FOREGROUNDING PROCESS: BOOKMAKING AS PRACTICE-BOUND RESEARCH // Elizabeth Kealy-Morris

01 Mar 2017 12:00 AM | Susan Viguers (Administrator)

This blog-post will discuss and celebrate the original contribution to knowledge that practice-based research circulates through considering my own journey of practice-based doctoral study, successfully completed in December 2016. Inspired by Barrett (2007) this blog-post will shift the critical focus away from the evaluation of ‘the work’ as a product towards an understanding of both studio enquiry and its outcomes as process.

The initial research question for my practice-based doctoral research project was to ask, “Is it possible to develop a more confident, self-conscious creative voice able to articulate one’s identity more clearly through the making of handmade artefacts?”. My original contribution to knowledge through this enquiry is the identification of the ways in which the exploration of identity through autoethnographic, creative and pedagogic methods encourages an expanded field of self-knowledge, self-confidence and sense of creative self.

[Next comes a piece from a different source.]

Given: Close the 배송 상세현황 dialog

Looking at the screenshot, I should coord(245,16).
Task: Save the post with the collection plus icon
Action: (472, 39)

Central to this study was my development of embodied, theoretical and material knowledge through learning the craft-based skill of hand bookbinding, and my emergent confidence to encase my visual practice in handbound artist’s books. The visual element of this practice-based PhD is a series of handmade artist’s books which contain collaged digital photographs of walks I took in my home town. The thesis evidenced that through learning these skills I have developed greater self-knowledge as an artist/designer/maker. Through the critical analysis of empirical and practice-based methods engaged in during this study, I argued that the artist’s book, as performative autoethnographic practice, evidences embodied knowledge of one’s identity and creativity by encasing the self within the book.

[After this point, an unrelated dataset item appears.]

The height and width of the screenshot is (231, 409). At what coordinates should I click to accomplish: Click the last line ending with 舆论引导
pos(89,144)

This blog-post seeks to open up a discussion to explore possible answers to the question Barrett and Bolt (2007) asked creatives, “What new knowledge/understandings [do]…studio enquiry and methodology generate that may not have been revealed through other research approaches?” (p. 1).

The term ‘process’ is of particular importance: my meaning here is that I will foreground in my discussion of the visual and embodied methods which I employed to create my artefacts what I have learned about myself, my identity, the culture of the place examined. In doing so I will argue that through being mindful of the process and performance of creativity I have found ways to support alternative views of myself, my past, my memories and the contested space of my youth. I suggest that the various visual and embodied methods I employed to create the books (photography; walking/movement through space; collage; bookbinding; and personal linguistic narrative) all add meaning to the artefacts themselves.

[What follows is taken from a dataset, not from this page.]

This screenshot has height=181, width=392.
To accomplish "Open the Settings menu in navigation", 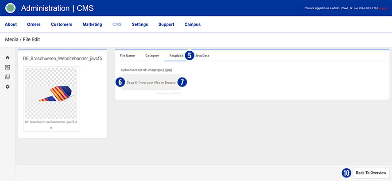I will click(140, 25).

Barrett and Bolt (2007) argue that “knowledge is derived from doing and from the senses” (p. 1). They further state that this type of research is epistemologically, ontologically and pedagogically productive due to the necessity for the creative researcher to draw on “subjective, interdisciplinary and emergent methodologies that have the potential to extend the frontiers of research” (p. 1). They note that creative arts research, because of its potential to generate subjective and personal knowledge, has the ability to further an understanding of the experiential, problem-solving nature of learning and the variety of intelligences that are involved in the process of producing and acknowledging the acquisition of knowledge (p. 2). Sullivan (2009) suggests that research within the arts produces distinctive forms of enquiry (p. 55) and outcomes (p. 75) which are represented in various non-traditional forms and media. As artists are not social scientists, so, according to Sullivan (2009), the situatedness of visual arts research calls for an “acceptance of a diversity of approaches to research” (p. 75). It is Barrett’s (2007b) discussion of the importance of valuing ‘process’ in the creative research project that best reflects the focus of this thesis. She encourages creative researchers to shift critical focus away from evaluating creative work as product of a research enterprise, but rather to consider both the studio-based investigation and the outcomes as process (p. 135).

Like Sullivan (2009), Barrett (2007a) is concerned by the limitations on knowledge development and production when the outcomes of artistic enquiry are judged by social scientific standards of objectivity and factual evidence. Such expectations of outcomes ignore the features of dwelled experience from which situated knowledge emerges (Barratt, 2007b).


Elizabeth Kealy-Morris, A Walk of Twenty Steps, 2016. Hardbound concertina book containing full-colour inkjet printed digital photographs on 140gsm cartridge paper, 9cm x 14cm


Barrett, E. (2007a). "Experiential learning as practice in research: context, method, knowledge." Journal of Visual Art Practice, 6 (2), 115-124.

Barrett, E. (2007b). "Foucault’s ‘What is an Author’: Towards a critical discourse of practice as research. " In Barrett, E., & B. Bolt, eds. Practice as research: Approaches to creative arts enquiry. London, United Kingdom and New York, NY: IB Tauris. 135-146.

Barrett, E. & B. Bolt, eds. (2007). Practice as research: Approaches to creative arts enquiry. London, United Kingdom and New York, NY: IB Tauris.

Sullivan, G. (2009). Art practice as research: Inquiry in the visual arts. (2nd ed.). London, United Kingdom: SAGE.